In our study we detected the tet(L) gene in 23.3% (7/30) of the isolates, while four and five of these presented resistance to tetracycline in automated and disk diffusion method, respectively. Similar prevalence of tet(L) gene (21%) in enterococci was described by STOVCIK et al. [35]. In contrast, FRAZZON et al. [13] detected the tet(L) gene in only 9% of the Enterococcus sp isolates. Furthermore, tetracycline resistance phenotype was detected even in the absence of the tet(L) gene for 10 isolates. This may be explained by the fact that in enterococci two major groups of tetracycline resistance genes have been identified. One group encoding ribosomal protection proteins include tet(M), tet(O) and tet(S) genes, and the another one that encodes tetracycline efflux pumps proteins include the tet(L) and tet(K) genes[18,22,28]. Similarly, erythromycin resistance was detected even in the absence of the erm(B)gene.
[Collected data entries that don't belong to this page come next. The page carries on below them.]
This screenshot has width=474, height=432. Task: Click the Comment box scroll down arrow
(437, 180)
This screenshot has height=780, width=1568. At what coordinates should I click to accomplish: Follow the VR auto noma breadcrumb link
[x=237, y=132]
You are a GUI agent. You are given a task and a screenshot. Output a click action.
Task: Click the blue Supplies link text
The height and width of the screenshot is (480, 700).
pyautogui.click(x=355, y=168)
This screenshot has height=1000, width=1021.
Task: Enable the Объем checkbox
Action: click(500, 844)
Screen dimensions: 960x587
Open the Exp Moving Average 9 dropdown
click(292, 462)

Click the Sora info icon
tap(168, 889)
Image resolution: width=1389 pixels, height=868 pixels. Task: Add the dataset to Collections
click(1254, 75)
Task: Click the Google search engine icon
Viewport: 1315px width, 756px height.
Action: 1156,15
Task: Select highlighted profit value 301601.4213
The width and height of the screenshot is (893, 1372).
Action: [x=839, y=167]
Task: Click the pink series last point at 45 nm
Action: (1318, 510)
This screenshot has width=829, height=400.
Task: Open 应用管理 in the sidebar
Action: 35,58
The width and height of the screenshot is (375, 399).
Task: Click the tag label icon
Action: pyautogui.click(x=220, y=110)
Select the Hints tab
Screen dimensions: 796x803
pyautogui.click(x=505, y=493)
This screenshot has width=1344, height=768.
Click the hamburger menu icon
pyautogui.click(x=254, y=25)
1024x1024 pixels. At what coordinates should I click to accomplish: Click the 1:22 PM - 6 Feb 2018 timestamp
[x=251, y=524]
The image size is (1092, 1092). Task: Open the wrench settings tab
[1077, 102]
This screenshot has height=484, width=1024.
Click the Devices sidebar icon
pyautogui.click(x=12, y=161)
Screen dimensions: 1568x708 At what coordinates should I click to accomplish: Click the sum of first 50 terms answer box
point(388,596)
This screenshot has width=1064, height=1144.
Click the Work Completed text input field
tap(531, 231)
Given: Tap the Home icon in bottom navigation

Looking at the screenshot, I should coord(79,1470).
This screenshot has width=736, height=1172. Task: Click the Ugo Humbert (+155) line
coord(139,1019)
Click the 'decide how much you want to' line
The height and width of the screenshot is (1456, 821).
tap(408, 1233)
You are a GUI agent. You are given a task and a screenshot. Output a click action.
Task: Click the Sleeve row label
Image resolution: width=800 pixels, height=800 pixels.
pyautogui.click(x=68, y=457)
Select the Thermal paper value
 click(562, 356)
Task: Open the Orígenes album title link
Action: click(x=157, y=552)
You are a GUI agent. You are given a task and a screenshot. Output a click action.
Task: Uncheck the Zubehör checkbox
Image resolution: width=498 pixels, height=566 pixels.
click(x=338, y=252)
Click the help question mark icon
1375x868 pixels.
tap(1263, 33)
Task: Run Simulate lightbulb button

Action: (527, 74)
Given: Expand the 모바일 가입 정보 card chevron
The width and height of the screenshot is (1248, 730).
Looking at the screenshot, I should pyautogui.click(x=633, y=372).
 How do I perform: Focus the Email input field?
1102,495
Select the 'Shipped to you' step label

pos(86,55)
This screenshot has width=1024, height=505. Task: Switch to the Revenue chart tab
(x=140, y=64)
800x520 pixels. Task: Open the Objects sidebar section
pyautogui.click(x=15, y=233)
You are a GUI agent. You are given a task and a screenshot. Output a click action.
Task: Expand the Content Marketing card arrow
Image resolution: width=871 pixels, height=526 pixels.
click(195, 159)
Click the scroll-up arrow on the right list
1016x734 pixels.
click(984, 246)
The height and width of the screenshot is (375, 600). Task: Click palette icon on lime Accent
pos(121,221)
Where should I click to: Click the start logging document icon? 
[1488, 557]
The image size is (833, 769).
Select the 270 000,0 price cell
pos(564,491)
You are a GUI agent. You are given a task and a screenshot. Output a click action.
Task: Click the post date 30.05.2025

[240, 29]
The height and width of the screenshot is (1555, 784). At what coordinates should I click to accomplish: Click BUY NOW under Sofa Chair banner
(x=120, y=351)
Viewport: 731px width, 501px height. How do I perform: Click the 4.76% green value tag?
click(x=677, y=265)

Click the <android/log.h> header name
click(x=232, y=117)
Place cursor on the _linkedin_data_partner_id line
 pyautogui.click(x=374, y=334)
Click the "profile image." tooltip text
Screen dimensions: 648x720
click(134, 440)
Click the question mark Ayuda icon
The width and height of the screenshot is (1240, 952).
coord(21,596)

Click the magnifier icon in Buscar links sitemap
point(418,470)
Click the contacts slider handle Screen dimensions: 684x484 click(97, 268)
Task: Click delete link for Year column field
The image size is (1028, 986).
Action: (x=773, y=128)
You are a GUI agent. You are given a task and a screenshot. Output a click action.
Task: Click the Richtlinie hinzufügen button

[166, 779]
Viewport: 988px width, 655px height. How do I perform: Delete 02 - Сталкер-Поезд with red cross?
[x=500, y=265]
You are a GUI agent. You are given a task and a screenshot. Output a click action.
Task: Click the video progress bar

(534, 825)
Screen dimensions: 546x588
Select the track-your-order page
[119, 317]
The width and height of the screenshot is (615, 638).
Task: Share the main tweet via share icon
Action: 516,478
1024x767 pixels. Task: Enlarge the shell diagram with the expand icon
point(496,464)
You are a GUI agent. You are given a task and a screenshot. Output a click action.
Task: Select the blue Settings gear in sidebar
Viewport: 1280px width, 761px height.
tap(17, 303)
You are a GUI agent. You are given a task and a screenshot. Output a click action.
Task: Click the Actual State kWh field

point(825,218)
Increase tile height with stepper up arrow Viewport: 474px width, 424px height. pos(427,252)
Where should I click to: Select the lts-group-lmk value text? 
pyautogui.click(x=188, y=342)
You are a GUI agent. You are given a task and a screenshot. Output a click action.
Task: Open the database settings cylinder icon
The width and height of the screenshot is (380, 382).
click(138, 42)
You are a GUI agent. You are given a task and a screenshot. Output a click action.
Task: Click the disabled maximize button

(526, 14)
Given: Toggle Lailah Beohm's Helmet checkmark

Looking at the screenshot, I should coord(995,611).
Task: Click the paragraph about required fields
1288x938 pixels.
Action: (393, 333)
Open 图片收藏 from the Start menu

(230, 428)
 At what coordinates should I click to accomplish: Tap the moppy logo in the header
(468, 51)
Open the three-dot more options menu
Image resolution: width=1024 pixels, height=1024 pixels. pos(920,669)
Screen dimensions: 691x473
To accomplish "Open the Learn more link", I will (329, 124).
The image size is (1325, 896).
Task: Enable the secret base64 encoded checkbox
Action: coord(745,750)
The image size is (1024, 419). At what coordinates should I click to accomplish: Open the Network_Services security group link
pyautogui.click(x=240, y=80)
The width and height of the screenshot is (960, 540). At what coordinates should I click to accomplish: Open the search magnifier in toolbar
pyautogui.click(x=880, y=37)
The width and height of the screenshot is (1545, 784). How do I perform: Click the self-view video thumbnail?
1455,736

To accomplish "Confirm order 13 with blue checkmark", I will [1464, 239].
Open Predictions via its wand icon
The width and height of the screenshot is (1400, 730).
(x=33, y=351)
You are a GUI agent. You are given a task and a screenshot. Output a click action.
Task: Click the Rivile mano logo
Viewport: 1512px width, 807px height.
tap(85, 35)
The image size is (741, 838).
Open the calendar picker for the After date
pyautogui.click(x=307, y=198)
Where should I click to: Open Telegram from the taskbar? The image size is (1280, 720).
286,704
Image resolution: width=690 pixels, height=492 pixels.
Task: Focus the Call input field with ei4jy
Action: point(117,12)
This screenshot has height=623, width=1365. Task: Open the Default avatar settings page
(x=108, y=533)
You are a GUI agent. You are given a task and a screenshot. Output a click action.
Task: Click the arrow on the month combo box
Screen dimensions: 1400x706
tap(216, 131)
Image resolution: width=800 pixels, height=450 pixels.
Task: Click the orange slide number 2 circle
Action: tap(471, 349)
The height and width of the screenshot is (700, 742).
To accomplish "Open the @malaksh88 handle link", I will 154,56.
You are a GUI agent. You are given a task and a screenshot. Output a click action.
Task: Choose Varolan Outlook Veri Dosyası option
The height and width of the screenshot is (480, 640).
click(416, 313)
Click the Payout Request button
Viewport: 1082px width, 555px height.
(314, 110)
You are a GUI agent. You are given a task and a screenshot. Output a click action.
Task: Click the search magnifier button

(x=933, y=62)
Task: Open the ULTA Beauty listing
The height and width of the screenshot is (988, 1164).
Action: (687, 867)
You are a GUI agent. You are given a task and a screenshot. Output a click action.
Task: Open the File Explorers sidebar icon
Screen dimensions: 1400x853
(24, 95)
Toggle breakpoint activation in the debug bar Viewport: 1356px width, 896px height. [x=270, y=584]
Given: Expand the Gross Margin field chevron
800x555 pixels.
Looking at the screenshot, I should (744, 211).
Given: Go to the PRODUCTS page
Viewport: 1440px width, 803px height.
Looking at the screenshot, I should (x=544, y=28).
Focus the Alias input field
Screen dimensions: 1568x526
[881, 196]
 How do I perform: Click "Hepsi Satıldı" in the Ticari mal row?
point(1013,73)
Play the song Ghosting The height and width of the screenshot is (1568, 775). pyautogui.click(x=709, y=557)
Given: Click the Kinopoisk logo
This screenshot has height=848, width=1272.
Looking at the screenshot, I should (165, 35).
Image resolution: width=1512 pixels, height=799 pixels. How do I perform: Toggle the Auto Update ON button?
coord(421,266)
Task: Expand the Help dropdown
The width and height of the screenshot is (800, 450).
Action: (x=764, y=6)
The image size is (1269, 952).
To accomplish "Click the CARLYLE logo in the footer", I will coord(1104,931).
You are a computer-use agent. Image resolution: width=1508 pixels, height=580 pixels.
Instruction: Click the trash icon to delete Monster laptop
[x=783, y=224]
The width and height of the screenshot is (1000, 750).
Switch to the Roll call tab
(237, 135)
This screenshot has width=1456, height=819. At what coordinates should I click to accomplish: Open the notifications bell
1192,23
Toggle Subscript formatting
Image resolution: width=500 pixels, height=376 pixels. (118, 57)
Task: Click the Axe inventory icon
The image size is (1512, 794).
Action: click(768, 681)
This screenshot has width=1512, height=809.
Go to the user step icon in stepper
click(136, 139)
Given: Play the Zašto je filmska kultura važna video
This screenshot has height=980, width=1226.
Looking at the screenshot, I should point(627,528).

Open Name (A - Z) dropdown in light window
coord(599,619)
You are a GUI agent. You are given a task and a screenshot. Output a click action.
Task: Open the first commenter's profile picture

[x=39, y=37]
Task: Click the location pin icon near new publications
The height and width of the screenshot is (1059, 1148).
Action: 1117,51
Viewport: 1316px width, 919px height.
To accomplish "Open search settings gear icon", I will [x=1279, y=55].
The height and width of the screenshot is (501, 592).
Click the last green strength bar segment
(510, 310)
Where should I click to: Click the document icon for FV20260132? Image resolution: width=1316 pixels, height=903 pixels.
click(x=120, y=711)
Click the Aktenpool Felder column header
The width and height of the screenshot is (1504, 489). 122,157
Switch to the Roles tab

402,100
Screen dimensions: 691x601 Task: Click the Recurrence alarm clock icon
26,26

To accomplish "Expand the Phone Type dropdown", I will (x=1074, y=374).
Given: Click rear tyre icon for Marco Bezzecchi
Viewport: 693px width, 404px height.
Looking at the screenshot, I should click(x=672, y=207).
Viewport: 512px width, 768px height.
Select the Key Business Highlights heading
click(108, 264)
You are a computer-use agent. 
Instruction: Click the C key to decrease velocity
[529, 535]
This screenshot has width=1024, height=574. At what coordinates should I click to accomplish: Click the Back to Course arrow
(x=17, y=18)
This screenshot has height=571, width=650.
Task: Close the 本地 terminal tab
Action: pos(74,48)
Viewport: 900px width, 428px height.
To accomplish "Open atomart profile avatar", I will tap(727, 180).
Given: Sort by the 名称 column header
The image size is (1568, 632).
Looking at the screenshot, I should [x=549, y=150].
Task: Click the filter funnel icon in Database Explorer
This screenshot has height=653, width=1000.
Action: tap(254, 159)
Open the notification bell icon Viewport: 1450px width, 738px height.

This resistance may be due to the presence of erm(A and/or erm(C)) genes related to erythromycin resistance phenotype[37].

Gentamicin susceptible phenotype was detected in 36.7% of the isolates. However, 52.6% of these were detected as the aac(6′)-Ie-aph(2″)-Ia gene. Similar results were obtained by POULSEN et al. [29].

In our study, the MicrosScan system and disk diffusion method had an agreement of about 80%. GÜLMEZ & HASÇELIK[16] compared the Phoenix system and microdilution method and observed an excellent agreement for all of the antibiotics with category agreement rates of > 97%. In contrast, the API method was considered unreliable in detecting high levels of aminoglycoside resistance among Enterococcus strains compared to disc diffusion method[34].

Our data revealed high frequency of E. faecium and the occurrence of several multi resistance isolates. Antibiotic resistance appears to have contributed to increasing administration of inadequate antimicrobial therapy for infections, particularly enterococci nosocomial acquired infections, which is associated with greater hospital mortality rates[5,23].

Rapid and reliable identification of these antibiotic resistant organisms is crucial for patient management and infection control measures. Enterococci are intrinsically resistant to many antimicrobial agents, and their ability to acquire resistance to other agents such as aminoglycosides, ß-lactams and glycopeptides (vancomycin and teicoplanin) is well known, resulting in invasive human enterococcal infections that are extremely difficult to treat.

The primary objective of the study was to determine whether molecular identification and direct antimicrobial susceptibility testing would provide results comparable to those obtained from an automated system in routine use. This study revealed that the PCR assay and disk diffusion method are in agreement with MicroScan automated system employed for identification and test susceptibility, respectively of clinical Enterococcus spp.